> _Directions_:
#1 From the 1991 hockey tournament page below, write out the stretch from "- Semifinalists: Clarkson" through "Beattie (Northern Michigan)".
#2 According to the 1991 hockey tournament page below, by what score did the championship game end?

1991 NCAA Division I men's ice hockey tournament
- Teams: 12
- Finals site: St. Paul Civic Center,; Saint Paul, Minnesota;
- Champions: Northern Michigan Wildcats (1st title)
- Runner-up: Boston University Terriers (6th title game)
- Semifinalists: Clarkson Golden Knights (7th Frozen Four); Maine Black Bears (3rd Frozen Four);
- Winning coach: Rick Comley (1st title)
- MOP: Scott Beattie (Northern Michigan)
- Attendance: 35,938

= 1991 NCAA Division I men's ice hockey tournament =

The 1991 NCAA Division I Men's Ice Hockey Tournament was the culmination of the 1990–91 NCAA Division I men's ice hockey season, the 44th such tournament in NCAA history. It was held between March 15 and March 30, 1991, and concluded with Northern Michigan defeating Boston University 8-7 in overtime. All First Round and Quarterfinals matchups were held at home team venues with the 'Frozen Four' games being played at the St. Paul Civic Center in Saint Paul, Minnesota.

> _Raw data_:
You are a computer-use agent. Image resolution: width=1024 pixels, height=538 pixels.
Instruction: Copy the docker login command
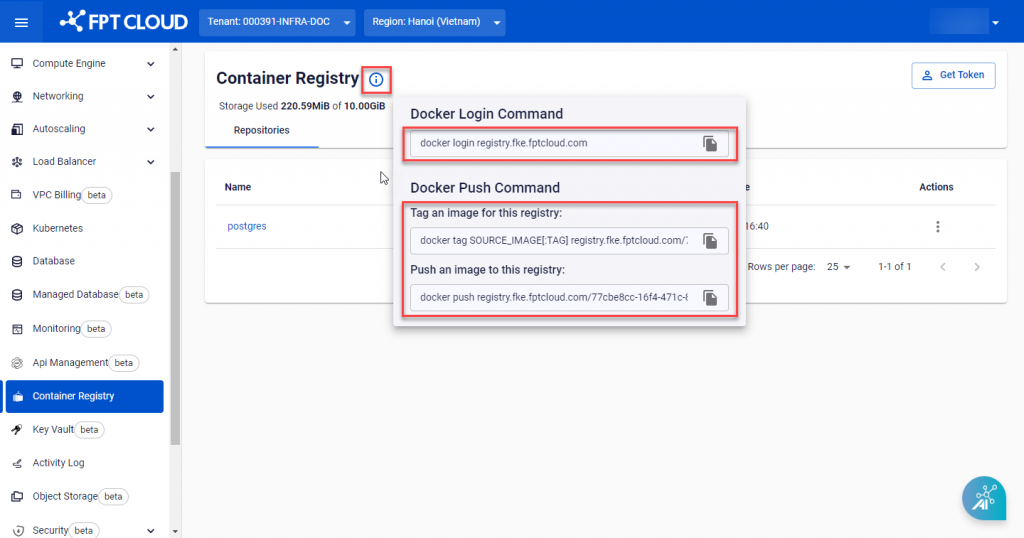click(710, 144)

> _In response_:
#1
- Semifinalists: Clarkson Golden Knights (7th Frozen Four); Maine Black Bears (3rd Frozen Four);
- Winning coach: Rick Comley (1st title)
- MOP: Scott Beattie (Northern Michigan)

#2 Northern Michigan defeated Boston University 8-7 in overtime.